# Job:
Answer these questions about the patent summary on personality typing for market segmentation below:
1. Which personality typing system is used in the method for classifying behavior types for marketing purposes?
2. In the system of personality typing, what does the print test define?
3. What use of the market segmentation method does FIG. 3 show?

# Excerpted passage:
* * * * *

SUMMARY OF THE INVENTION

[0028] Generally described, the present invention provides a method and system of personality typing for market segmentation purposes. Whereby the segment personality type characteristics can be analyzed for providing the most effective, targeted decisions regarding that segment.

[0029] In a preferred embodiment of the invention, what is provided is a method for market segmentation, comprising: selecting market criteria data for segmenting a market; selecting characteristic data of the market; combining the market criteria data and the characteristic data to create a selected market; segmenting the selected market by using a personality typing system, thereby producing discrete market segments; analyzing said segments for specific personality traits; and, using the trait analysis for providing maximally effective decisions regarding members of the selected market.

[0030] In an alternate embodiment, what is provided is a method for market segmentation using a personality typing system, comprising: selecting market criteria data for segmenting a market; selecting characteristic data of the market; combining the market criteria data and the characteristic data to create a selected market; segmenting the selected market by using a personality typing system, thereby producing discrete market segments; analyzing the segments for specific personality traits; and, using the trait analysis for providing maximally effective decisions regarding members of the selected market.

[0031] In another alternate embodiment, what is provided is a method for classifying behavior types for marketing purposes using an enneagram typing system, comprising: selecting market criteria data for segmenting a market; selecting characteristic data of the market; combining the market criteria data and the characteristic data to create a selected market; segmenting the selected market by using an enneagram personality typing system, thereby producing discrete market segments; analyzing the segments for specific personality traits; and, using the trait analysis for providing maximally effective decisions regarding members of the selected market.

[0032] In yet another alternate embodiment, what is provided is a system of personality typing for market segmentation, comprising: a print test, wherein the print test defines the top scoring enneagram types for the market segment; a print test tie breaker heuristic, wherein the heuristic clarifies which prints are major and minor prints, not in order; optional print test questions, wherein the questions clarify which prints are major and minor prints, in order; optional test questions to determine Jungian traits; and, other optional tests, including, intelligence tests and skills based tests.

[0033] Accordingly, it is an object of the present invention to provide a method and system of personality typing for market segmentation purposes.

[0034] These and other objects, features, and advantages of the present invention will become apparent upon reading the following specification when taken in conjunction with the accompanying drawings.

BRIEF DESCRIPTION OF THE DRAWINGS

[0035] FIG. 1 is a view of a preferred embodiment of the market segmentation method according to the invention.

[0036] FIG. 2 is a view of a preferred embodiment of the enneagram segmentation means according to the invention.

[0037] FIG. 3 is a view of a preferred embodiment of the market segmentation method being used for screening and hiring job candidates, according to the invention.

[0038] FIG. 4 is a view of a preferred embodiment of the market segmentation method being used for marketing campaigns, according to the invention.

* * * * *

# Listed records:
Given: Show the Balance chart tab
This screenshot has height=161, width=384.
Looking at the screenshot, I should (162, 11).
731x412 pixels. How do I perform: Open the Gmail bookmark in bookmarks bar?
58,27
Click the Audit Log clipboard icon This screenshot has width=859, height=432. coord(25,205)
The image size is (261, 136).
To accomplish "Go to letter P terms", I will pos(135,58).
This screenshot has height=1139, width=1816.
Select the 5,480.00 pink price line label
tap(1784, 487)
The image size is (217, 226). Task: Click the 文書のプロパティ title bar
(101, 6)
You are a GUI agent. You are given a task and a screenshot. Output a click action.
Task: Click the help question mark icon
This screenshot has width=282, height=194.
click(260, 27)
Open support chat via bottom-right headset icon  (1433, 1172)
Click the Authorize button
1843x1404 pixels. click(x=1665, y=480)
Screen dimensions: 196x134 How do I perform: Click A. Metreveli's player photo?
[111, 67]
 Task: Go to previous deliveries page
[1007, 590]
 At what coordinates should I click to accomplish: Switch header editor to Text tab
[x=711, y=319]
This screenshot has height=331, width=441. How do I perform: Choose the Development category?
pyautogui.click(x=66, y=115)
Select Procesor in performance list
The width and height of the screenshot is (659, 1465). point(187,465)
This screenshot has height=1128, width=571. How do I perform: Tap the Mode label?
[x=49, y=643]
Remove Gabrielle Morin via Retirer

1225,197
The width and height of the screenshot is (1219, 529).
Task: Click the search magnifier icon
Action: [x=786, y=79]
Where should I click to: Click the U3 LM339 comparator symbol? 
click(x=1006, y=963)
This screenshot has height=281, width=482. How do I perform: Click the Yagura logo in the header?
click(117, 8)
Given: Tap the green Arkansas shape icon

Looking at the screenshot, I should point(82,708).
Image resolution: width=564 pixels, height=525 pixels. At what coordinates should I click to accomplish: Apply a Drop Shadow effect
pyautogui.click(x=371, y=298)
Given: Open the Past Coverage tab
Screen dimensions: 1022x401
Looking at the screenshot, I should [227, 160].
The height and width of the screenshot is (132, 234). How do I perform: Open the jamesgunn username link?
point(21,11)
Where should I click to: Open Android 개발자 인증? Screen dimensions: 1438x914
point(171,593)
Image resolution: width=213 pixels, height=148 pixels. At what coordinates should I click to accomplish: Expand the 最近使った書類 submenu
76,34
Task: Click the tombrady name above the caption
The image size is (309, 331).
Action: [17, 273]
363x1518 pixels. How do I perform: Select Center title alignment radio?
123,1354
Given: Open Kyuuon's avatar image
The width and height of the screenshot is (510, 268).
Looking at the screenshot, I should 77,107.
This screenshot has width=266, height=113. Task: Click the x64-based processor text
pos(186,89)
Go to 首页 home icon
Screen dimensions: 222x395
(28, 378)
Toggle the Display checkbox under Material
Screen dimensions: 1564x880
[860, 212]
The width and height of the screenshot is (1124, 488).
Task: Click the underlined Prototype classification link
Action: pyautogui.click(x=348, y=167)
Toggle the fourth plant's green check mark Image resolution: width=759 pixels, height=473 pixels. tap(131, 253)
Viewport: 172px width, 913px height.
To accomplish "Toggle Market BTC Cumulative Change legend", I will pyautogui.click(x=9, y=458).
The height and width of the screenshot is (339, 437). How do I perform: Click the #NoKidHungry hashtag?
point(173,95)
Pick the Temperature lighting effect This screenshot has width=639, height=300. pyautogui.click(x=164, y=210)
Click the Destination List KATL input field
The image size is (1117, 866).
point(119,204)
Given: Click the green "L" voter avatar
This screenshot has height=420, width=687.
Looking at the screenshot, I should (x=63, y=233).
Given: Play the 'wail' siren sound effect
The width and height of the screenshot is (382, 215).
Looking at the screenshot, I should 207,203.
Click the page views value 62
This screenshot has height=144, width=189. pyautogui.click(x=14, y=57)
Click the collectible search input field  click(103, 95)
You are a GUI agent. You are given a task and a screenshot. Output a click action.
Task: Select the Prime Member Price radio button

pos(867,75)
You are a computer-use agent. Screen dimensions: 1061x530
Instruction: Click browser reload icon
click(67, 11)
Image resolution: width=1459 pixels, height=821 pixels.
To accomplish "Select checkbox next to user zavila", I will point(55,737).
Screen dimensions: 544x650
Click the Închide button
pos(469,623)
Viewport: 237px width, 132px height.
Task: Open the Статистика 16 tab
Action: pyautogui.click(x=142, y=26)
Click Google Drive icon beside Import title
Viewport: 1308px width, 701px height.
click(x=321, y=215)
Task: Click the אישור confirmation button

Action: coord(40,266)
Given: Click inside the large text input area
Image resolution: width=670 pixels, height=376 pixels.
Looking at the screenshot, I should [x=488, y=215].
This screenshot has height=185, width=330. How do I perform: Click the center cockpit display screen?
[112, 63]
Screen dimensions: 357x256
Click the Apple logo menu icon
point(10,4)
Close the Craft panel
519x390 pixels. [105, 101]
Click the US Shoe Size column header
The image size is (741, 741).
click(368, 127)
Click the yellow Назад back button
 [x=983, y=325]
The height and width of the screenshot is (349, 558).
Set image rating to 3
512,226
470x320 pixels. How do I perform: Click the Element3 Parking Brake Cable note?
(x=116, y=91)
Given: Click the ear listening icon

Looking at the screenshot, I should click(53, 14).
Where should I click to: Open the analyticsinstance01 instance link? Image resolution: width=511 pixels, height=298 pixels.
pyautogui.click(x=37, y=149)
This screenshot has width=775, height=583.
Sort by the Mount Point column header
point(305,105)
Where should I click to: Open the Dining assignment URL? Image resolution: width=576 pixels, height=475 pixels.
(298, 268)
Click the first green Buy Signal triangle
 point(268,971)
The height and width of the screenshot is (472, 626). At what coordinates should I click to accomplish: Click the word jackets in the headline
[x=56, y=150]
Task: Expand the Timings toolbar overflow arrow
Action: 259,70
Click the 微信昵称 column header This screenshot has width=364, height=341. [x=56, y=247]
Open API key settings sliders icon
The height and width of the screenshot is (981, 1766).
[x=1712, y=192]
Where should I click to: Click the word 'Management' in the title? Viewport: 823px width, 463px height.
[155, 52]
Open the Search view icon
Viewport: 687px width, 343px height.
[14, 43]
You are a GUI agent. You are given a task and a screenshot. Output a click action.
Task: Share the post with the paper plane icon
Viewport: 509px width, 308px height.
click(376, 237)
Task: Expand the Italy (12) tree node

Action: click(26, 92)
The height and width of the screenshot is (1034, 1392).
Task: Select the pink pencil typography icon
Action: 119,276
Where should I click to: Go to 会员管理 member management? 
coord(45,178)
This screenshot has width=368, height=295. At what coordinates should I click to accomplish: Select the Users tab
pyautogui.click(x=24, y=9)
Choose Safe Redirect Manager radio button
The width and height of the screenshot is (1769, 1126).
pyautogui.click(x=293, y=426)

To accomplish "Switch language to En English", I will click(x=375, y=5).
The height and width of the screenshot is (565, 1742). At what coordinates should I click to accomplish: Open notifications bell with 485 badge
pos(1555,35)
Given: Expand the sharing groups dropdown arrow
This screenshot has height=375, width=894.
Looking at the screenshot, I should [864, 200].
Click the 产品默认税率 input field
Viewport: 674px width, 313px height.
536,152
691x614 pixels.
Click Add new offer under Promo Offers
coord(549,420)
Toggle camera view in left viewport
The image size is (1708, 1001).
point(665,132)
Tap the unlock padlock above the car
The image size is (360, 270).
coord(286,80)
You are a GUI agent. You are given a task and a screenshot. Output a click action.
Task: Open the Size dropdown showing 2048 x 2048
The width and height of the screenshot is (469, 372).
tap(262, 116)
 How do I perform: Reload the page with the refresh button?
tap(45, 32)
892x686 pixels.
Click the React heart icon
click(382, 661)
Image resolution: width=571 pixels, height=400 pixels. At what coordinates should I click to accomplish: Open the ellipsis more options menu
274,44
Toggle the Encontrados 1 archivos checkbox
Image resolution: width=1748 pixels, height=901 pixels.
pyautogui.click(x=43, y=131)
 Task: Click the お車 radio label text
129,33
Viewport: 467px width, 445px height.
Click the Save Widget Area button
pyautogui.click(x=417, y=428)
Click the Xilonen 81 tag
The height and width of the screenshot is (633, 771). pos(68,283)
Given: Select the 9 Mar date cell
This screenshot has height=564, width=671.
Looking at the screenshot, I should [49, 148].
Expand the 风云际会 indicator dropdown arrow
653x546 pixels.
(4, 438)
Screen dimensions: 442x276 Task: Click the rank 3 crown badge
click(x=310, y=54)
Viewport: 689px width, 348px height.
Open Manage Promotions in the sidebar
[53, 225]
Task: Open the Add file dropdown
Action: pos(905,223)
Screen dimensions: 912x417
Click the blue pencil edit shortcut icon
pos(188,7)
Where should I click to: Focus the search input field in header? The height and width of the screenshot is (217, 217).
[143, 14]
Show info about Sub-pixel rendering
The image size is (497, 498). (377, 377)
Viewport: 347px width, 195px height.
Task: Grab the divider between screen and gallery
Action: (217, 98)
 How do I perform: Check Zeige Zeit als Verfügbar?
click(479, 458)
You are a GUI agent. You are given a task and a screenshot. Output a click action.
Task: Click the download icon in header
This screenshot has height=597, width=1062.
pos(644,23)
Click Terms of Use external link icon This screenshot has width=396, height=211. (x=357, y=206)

* * * * *

# Answer in full:
1. An enneagram typing system.
2. The top scoring enneagram types for the market segment.
3. Screening and hiring job candidates.